### [Problem to solve]
Write out all of the data again, precisely as it appears.

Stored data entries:
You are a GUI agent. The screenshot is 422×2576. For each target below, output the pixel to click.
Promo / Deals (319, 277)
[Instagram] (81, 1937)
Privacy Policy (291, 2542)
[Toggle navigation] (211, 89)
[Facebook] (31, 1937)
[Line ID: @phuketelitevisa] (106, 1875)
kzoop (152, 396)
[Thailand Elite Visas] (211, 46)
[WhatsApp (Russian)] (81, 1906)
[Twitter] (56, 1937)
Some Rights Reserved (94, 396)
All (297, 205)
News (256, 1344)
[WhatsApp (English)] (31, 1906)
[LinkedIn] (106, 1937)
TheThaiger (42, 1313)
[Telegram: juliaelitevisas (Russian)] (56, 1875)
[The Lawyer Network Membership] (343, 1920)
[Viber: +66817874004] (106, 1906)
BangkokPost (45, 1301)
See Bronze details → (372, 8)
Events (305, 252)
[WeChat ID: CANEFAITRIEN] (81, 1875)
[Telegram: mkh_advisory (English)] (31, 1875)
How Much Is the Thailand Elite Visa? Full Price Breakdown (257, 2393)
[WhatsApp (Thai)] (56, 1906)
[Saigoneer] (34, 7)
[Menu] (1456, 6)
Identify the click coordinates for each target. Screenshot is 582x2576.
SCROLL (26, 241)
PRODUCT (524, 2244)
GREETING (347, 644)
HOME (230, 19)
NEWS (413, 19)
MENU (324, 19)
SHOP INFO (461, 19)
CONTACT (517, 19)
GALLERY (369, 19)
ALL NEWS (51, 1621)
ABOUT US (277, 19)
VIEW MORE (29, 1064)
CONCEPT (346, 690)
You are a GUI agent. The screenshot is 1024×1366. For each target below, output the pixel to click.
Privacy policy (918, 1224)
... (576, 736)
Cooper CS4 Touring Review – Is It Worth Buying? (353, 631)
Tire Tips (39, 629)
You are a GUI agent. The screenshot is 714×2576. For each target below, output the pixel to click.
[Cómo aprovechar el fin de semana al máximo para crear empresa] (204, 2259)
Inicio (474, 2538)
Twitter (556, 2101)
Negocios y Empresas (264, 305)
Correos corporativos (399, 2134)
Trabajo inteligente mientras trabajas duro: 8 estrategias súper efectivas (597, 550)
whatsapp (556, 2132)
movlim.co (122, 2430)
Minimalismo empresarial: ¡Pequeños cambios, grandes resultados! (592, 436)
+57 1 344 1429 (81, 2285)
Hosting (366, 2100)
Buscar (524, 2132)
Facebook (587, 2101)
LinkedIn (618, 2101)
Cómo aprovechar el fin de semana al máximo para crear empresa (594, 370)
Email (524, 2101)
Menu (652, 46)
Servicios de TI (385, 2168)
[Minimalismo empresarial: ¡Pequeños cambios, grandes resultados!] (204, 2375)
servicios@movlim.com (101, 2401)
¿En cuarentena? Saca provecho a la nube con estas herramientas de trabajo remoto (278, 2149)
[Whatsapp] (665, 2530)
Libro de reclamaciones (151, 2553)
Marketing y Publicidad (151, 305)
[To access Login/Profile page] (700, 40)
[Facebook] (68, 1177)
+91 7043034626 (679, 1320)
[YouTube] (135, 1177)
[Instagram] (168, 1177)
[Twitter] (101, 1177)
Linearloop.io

### [Finished task]
You are a GUI agent. The screenshot is 422×2576. For each target below, output the pixel to click.
Promo / Deals (319, 277)
[Instagram] (81, 1937)
Privacy Policy (291, 2542)
[Toggle navigation] (211, 89)
[Facebook] (31, 1937)
[Line ID: @phuketelitevisa] (106, 1875)
kzoop (152, 396)
[Thailand Elite Visas] (211, 46)
[WhatsApp (Russian)] (81, 1906)
[Twitter] (56, 1937)
Some Rights Reserved (94, 396)
All (297, 205)
News (256, 1344)
[WhatsApp (English)] (31, 1906)
[LinkedIn] (106, 1937)
TheThaiger (42, 1313)
[Telegram: juliaelitevisas (Russian)] (56, 1875)
[The Lawyer Network Membership] (343, 1920)
[Viber: +66817874004] (106, 1906)
BangkokPost (45, 1301)
See Bronze details → (372, 8)
Events (305, 252)
[WeChat ID: CANEFAITRIEN] (81, 1875)
[Telegram: mkh_advisory (English)] (31, 1875)
How Much Is the Thailand Elite Visa? Full Price Breakdown (257, 2393)
[WhatsApp (Thai)] (56, 1906)
[Saigoneer] (34, 7)
[Menu] (1456, 6)
Identify the click coordinates for each target. Screenshot is 582x2576.
SCROLL (26, 241)
PRODUCT (524, 2244)
GREETING (347, 644)
HOME (230, 19)
NEWS (413, 19)
MENU (324, 19)
SHOP INFO (461, 19)
CONTACT (517, 19)
GALLERY (369, 19)
ALL NEWS (51, 1621)
ABOUT US (277, 19)
VIEW MORE (29, 1064)
CONCEPT (346, 690)
You are a GUI agent. The screenshot is 1024×1366. For each target below, output the pixel to click.
Privacy policy (918, 1224)
... (576, 736)
Cooper CS4 Touring Review – Is It Worth Buying? (353, 631)
Tire Tips (39, 629)
You are a GUI agent. The screenshot is 714×2576. For each target below, output the pixel to click.
[Cómo aprovechar el fin de semana al máximo para crear empresa] (204, 2259)
Inicio (474, 2538)
Twitter (556, 2101)
Negocios y Empresas (264, 305)
Correos corporativos (399, 2134)
Trabajo inteligente mientras trabajas duro: 8 estrategias súper efectivas (597, 550)
whatsapp (556, 2132)
movlim.co (122, 2430)
Minimalismo empresarial: ¡Pequeños cambios, grandes resultados! (592, 436)
+57 1 344 1429 (81, 2285)
Hosting (366, 2100)
Buscar (524, 2132)
Facebook (587, 2101)
LinkedIn (618, 2101)
Cómo aprovechar el fin de semana al máximo para crear empresa (594, 370)
Email (524, 2101)
Menu (652, 46)
Servicios de TI (385, 2168)
[Minimalismo empresarial: ¡Pequeños cambios, grandes resultados!] (204, 2375)
servicios@movlim.com (101, 2401)
¿En cuarentena? Saca provecho a la nube con estas herramientas de trabajo remoto (278, 2149)
[Whatsapp] (665, 2530)
Libro de reclamaciones (151, 2553)
Marketing y Publicidad (151, 305)
[To access Login/Profile page] (700, 40)
[Facebook] (68, 1177)
+91 7043034626 (679, 1320)
[YouTube] (135, 1177)
[Instagram] (168, 1177)
[Twitter] (101, 1177)
Linearloop.io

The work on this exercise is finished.